> About this task: Beginning at the line containing "[button] (138, 2533)", repeat each line below exactly up to and including the line containing "Zapisz się (472, 2325)". Do not repeat the pictures.

-- Supplied material follows --

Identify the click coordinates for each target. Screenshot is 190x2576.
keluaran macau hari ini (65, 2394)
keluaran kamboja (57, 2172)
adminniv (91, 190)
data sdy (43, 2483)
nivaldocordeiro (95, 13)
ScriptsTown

-- Supplied material concluded --
-- Supplied material follows --

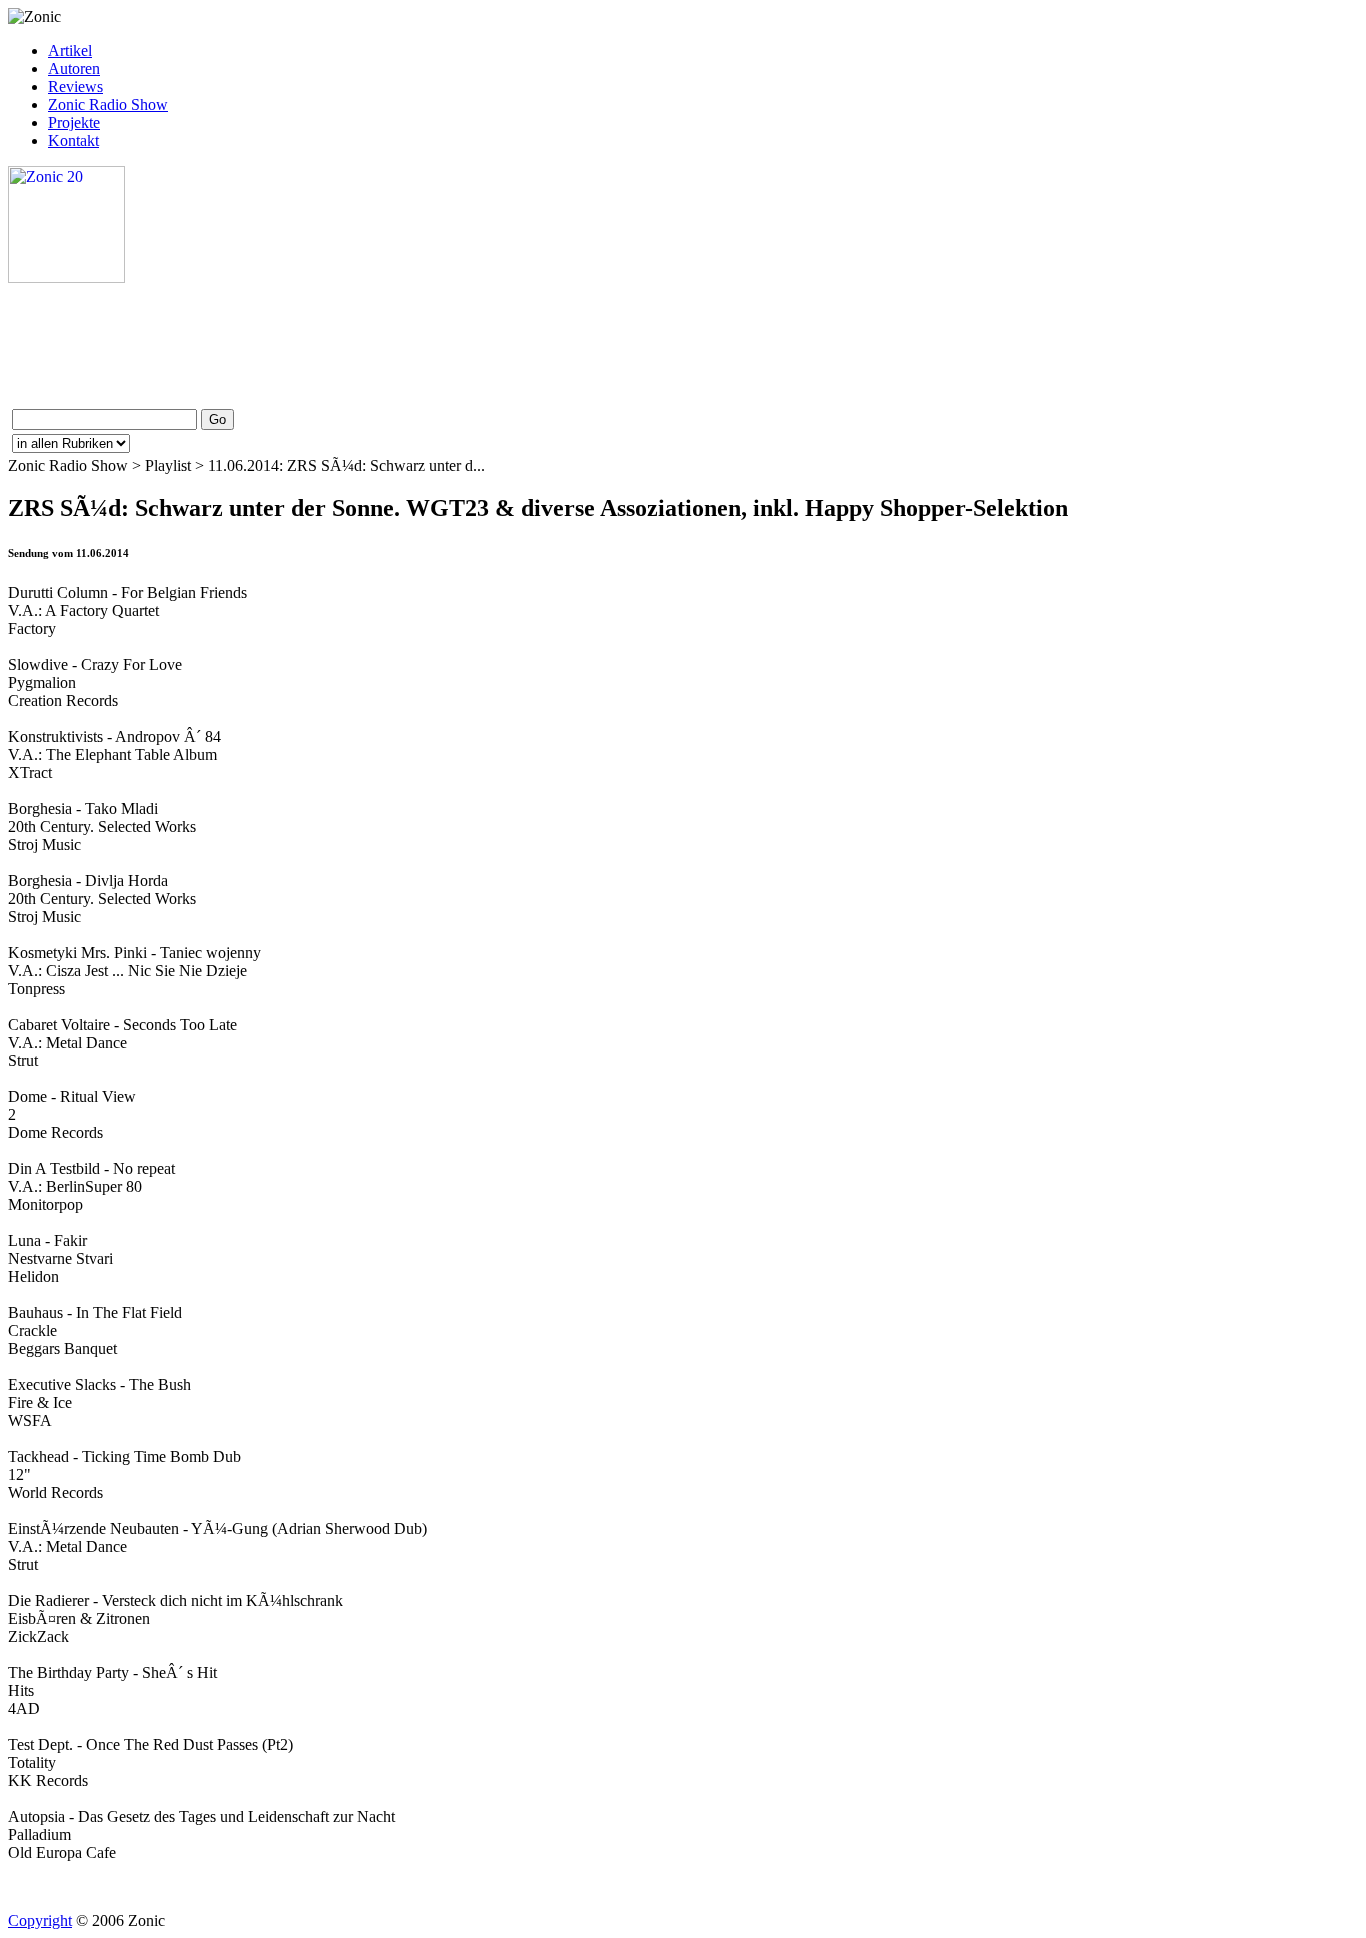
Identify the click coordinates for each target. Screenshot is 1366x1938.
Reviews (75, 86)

-- Supplied material concluded --
-- Supplied material follows --

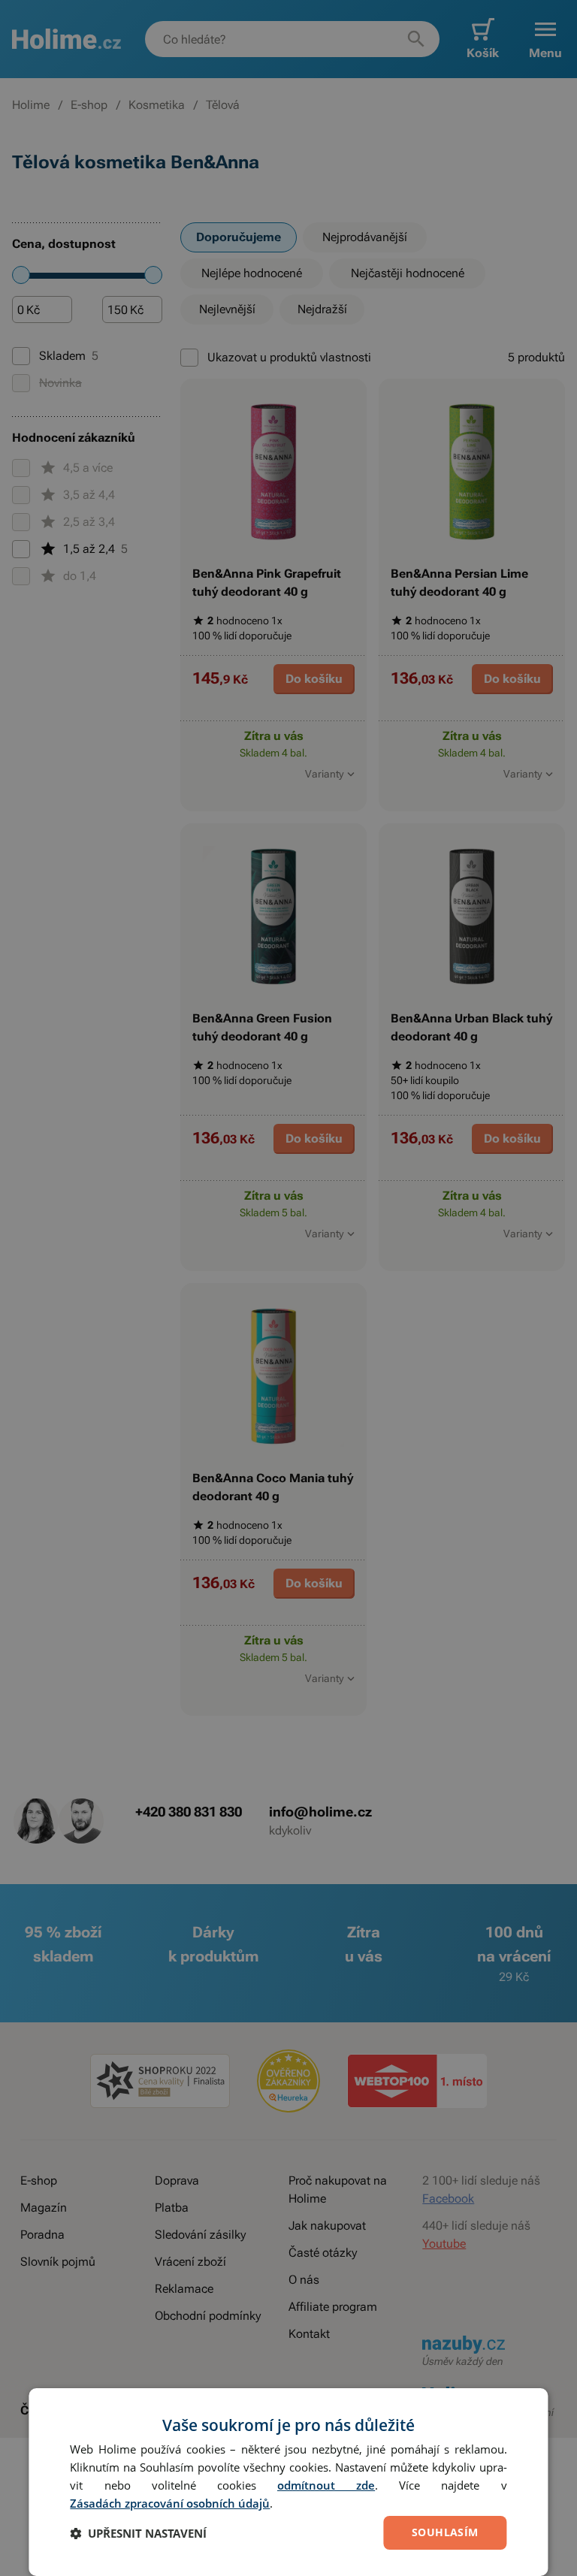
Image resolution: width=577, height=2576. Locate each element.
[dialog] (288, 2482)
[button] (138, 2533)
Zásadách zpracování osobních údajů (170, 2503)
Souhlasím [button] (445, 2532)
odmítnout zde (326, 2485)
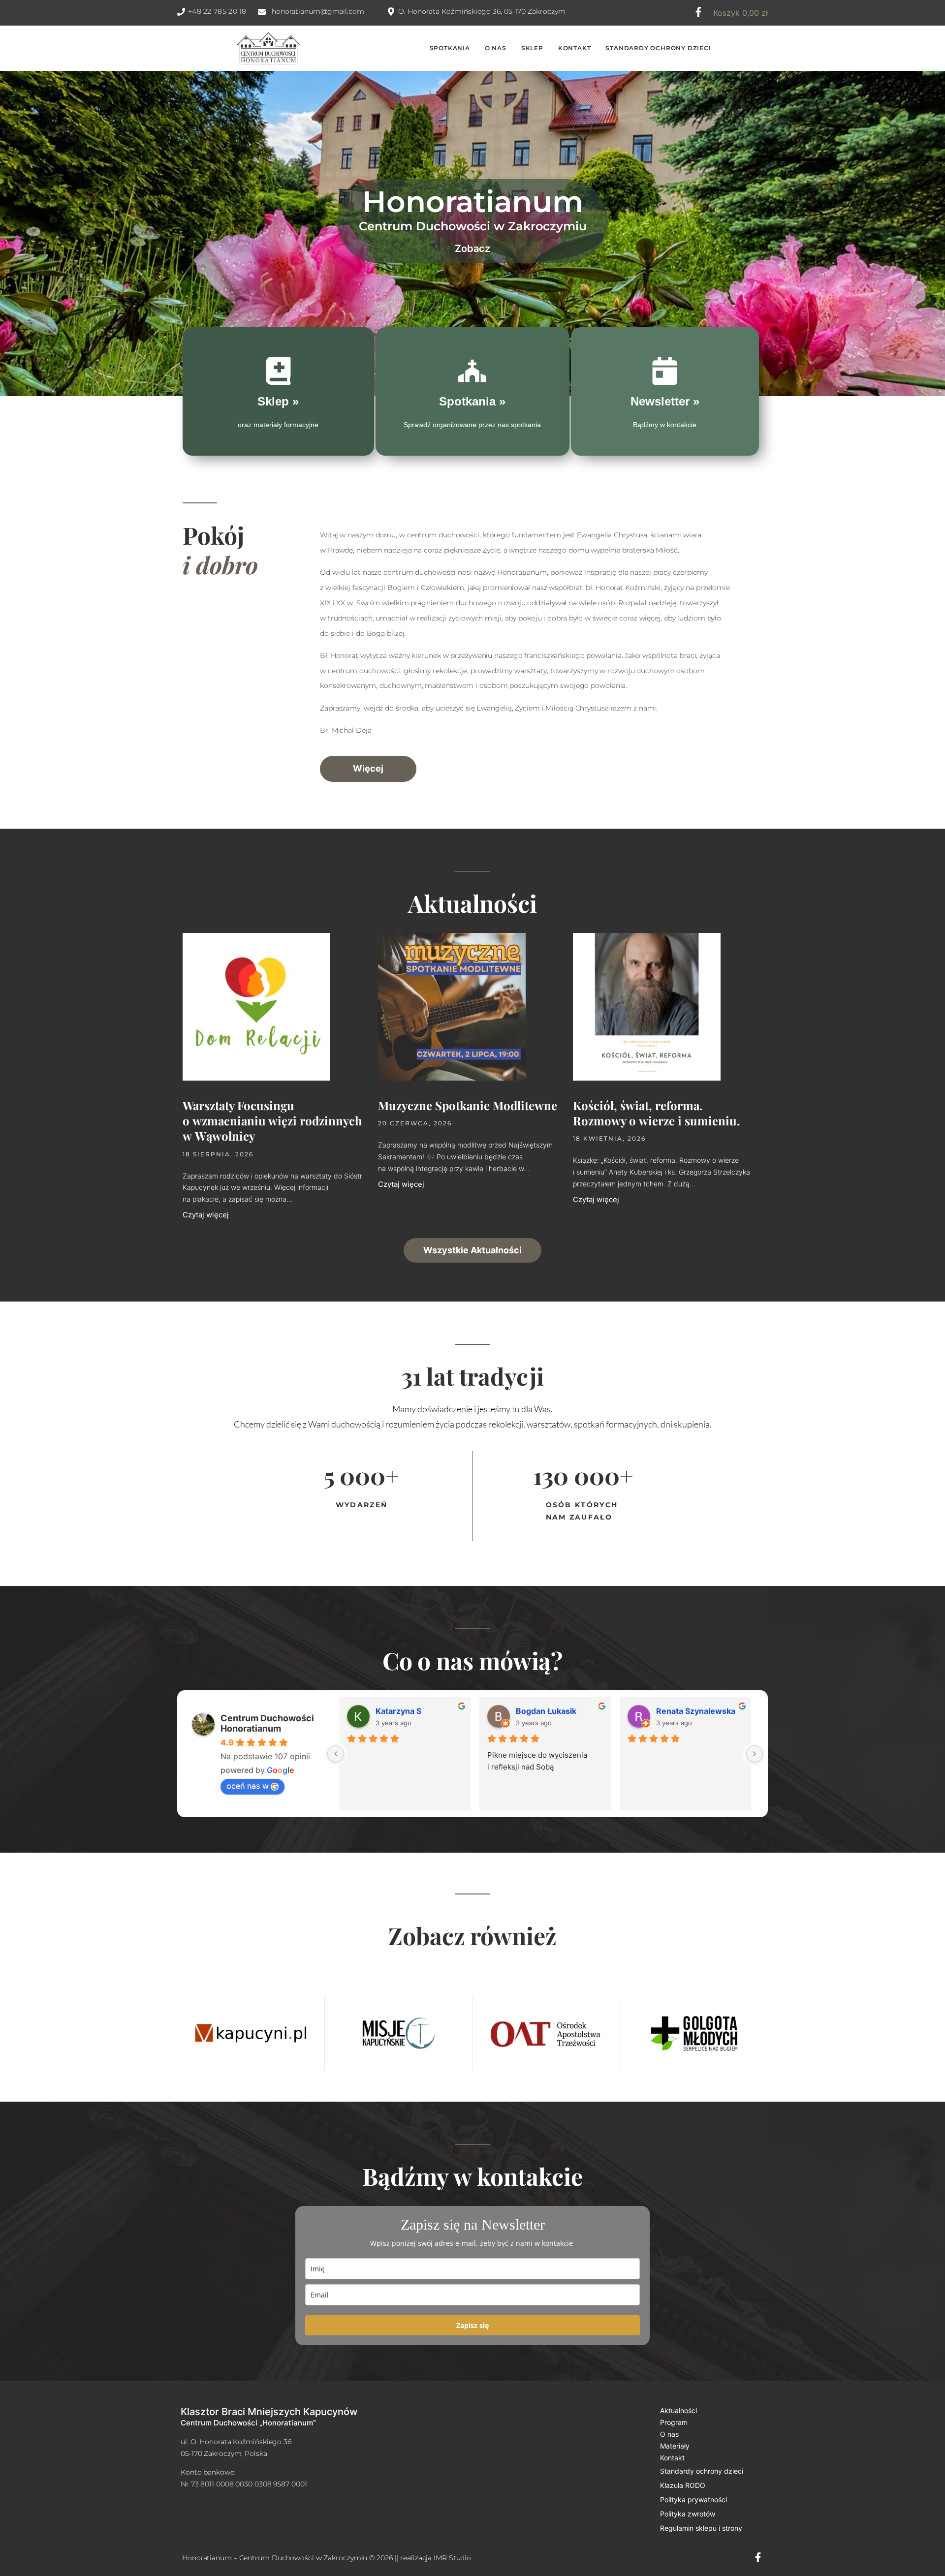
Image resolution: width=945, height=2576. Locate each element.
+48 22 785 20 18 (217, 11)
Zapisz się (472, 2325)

-- Supplied material concluded --

> Reply to the exercise:
[button] (138, 2533)
Zásadách zpracování osobních údajů (170, 2503)
Souhlasím [button] (445, 2532)
odmítnout zde (326, 2485)
Image resolution: width=945, height=2576. Locate each element.
+48 22 785 20 18 (217, 11)
Zapisz się (472, 2325)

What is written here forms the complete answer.